El béisbol menor vive estos días de COVID-19 con pesadumbre; los programas de desarrollo están cerrados, igual las academias de MLB sin siquiera saber si habrá otra firma este año. Para las pequeñas ligas, esas que toman a los niños desde los seis años y pueden tenerlos hasta los 18, el panorama es igual de tenebroso.

Es un sector que depende del menudeo, de las cuotas que pagan los padres, que ahora tienen a los niños en casa y hay que reservar los recursos para los temas esenciales.

John Carmona, que preside la liga más vieja del Gran Santo Domingo, dio el grito de auxilio de un sector que emplea miles de personas, desde entrenadores a secretarias, con personal de mantenimiento y seguridad.

“Les hago un llamado a las autoridades para que en la medida de lo posible sean auxiliados cientos de entrenadores del país, que al día de hoy están sin recibir ingresos para el sustento de su familia, yendo a la deriva y sin un rumbo a seguir”, escribió en Twitter Carmona, presidente de la Academia La Javilla.

Solo la asociación del Distrito Nacional tiene registradas 36 ligas.

“Si hago una evaluación sincera, en cuanto al impacto de este virus en la clase deportiva, incluyendo ligas, programas y entrenadores, luego de las medidas dictadas por nuestras autoridades, a lo que respecta al distanciamiento social, es contundente, todos dependen del día a día”, publicó el también presidente de JC Academy.

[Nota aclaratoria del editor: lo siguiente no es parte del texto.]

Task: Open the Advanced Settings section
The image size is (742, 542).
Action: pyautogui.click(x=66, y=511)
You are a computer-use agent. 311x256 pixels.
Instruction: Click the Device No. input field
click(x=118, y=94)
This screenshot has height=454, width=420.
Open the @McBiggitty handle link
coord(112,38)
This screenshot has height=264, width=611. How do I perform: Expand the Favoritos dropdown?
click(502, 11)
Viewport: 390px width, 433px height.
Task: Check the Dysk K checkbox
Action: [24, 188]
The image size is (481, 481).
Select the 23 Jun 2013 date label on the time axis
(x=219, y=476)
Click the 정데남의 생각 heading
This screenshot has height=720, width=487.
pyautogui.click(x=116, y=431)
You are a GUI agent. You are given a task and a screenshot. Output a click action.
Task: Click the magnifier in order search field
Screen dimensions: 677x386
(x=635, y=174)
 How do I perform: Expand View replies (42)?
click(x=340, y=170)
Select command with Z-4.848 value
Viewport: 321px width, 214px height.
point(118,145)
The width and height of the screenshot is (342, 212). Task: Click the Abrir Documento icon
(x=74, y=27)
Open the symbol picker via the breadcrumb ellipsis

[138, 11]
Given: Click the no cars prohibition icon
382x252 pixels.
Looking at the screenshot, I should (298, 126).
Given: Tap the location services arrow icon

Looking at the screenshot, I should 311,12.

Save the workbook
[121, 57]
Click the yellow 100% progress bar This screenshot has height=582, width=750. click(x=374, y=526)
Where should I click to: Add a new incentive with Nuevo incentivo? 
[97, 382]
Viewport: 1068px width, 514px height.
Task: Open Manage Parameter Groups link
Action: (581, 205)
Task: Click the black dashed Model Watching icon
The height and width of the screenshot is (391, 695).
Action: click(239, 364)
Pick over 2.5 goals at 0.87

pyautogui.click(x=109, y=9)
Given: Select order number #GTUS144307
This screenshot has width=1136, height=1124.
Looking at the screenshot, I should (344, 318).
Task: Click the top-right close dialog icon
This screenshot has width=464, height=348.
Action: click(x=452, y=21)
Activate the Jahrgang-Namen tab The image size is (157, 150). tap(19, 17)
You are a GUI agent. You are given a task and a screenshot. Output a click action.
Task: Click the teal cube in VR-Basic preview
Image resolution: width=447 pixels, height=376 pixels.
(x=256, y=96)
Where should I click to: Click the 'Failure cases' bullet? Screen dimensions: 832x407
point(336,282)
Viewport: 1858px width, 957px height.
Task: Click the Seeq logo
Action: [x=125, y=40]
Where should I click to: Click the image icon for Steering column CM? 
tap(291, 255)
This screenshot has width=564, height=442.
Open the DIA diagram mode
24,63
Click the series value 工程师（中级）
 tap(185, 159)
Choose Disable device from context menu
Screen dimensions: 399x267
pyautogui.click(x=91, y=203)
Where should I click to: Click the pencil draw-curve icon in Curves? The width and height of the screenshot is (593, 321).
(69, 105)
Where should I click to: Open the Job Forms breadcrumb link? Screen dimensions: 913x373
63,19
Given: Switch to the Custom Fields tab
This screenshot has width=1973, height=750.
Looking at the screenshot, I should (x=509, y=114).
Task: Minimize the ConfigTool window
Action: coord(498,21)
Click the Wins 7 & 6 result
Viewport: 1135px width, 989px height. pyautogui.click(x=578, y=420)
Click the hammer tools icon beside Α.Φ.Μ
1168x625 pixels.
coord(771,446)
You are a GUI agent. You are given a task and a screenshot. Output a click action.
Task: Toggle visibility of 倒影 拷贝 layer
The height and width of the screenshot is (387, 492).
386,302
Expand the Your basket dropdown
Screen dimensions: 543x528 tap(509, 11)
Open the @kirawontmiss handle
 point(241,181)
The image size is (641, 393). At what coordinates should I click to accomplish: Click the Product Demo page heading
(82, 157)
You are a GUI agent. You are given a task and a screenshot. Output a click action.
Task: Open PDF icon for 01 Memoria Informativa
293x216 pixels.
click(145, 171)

El Ministerio de Deportes tiene en su nómina a 117 monitores de béisbol en todo el país, a quienes paga entre 10,000 y 20,000 pesos al mes. La compra de utilería es otro capítulo que se cubre con las cuotas y patrocinios.

“Los entrenadores viven del pago de mensualidades para el desarrollo de los jóvenes que practican deporte” indicó Carmona.